“Community involvement in the Netherlands is organised with procedures,” an urban developer mentioned at the closing of a session I attended this week.
As a citizen of the Netherlands, I have been and am part of such procedures. They shape our homes and neighbourhoods. Whenever a developer or the local municipality has a plan, they publish it in the local newspaper and online. They may organise an information evening for the people directly involved. Then, when nobody raises their voice, the plan is approved, and the community involvement checkbox checked. Equally, there are procedures for whenever someone complains. It is all very well arranged.
For instance, when the local government announced that a path behind our new home would become a shell path, some neighbours used a procedure to propose a brick path instead. The municipality followed their choice, resulting in a complaint from another group demanding a greener option. We advised the municipality on alternatives, but eventually, they simply called a vote on shells versus bricks, and the bricks won. Community involved?
I believe not. I believe that the formal and strict procedures that ensure ‘community involvement’ no longer work in a modern society.
The procedures pit people against each other, instead of looking for common ground. They ensure the loudest voice has most to say and effectively silence anyone who is not at home in the procedures. Plus, the procedures are easily influenced by people in power.

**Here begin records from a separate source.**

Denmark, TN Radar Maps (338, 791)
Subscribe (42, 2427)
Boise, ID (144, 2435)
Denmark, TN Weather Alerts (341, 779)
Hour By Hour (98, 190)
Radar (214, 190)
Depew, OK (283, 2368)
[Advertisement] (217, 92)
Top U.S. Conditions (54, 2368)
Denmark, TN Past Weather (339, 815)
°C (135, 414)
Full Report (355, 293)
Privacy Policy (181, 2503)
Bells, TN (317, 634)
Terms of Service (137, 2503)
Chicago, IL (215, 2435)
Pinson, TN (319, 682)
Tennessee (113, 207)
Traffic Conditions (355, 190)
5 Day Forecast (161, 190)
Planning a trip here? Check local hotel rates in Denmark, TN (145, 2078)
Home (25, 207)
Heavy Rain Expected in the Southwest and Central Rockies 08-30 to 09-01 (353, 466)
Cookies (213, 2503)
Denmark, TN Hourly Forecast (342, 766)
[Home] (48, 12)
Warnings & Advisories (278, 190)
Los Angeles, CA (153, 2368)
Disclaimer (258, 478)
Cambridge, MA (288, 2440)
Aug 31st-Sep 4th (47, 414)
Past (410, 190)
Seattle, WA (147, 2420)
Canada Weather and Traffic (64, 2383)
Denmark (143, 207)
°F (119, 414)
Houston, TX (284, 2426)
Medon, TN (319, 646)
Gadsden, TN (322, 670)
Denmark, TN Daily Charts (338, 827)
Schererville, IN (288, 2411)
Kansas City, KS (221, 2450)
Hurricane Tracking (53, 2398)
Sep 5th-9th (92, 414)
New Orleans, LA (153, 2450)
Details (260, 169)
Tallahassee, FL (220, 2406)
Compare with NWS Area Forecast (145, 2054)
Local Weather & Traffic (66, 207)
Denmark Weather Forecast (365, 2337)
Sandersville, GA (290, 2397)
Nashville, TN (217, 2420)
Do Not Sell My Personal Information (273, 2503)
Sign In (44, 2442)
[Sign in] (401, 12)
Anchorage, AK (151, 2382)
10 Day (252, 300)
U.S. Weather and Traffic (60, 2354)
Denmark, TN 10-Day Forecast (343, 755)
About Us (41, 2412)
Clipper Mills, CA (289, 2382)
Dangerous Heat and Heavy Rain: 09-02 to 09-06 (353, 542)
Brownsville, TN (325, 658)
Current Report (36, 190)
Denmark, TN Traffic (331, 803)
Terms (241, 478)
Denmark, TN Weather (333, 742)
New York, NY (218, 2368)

There is an alternative to procedural community involvement. The Street Art Museum of Amsterdam, for instance, works with hundreds of neighbours for every large artwork they commission in the public space. They go door to door to get feedback and comments on early drafts. In workshops, neighbours have the time to share and understand each other’s position and are invited to influence the final design.
The impact of this approach is considerable. An unassuming neighbourhood is full of unique and site-specific street art by the world’s foremost artists. Each artwork, in turn, is a community effort, reflecting the ideas, hopes, opinions, and values of the neighbours in a way that brings people together.

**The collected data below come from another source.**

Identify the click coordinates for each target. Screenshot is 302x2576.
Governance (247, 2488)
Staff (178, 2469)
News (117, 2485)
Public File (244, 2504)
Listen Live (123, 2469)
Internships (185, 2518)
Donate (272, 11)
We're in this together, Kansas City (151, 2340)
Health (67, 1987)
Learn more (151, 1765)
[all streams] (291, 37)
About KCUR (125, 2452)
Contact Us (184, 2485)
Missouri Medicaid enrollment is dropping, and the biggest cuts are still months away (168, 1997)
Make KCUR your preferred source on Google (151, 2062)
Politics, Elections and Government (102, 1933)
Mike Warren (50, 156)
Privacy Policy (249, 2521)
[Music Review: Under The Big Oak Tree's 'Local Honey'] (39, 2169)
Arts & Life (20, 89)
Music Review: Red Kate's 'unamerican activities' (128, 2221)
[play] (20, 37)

Community involvement is not a procedure, it is an attitude. The objective of the participation is not to make decisions in a structured, replicable way, but to ensure that everyone who is touched by a decision feels sincerely and genuinely engaged in the decision-making process and represented in the outcomes.
Community involvement is not a forced choice between a shell path and a brick path; it is a conversation that results in a beautiful work of art.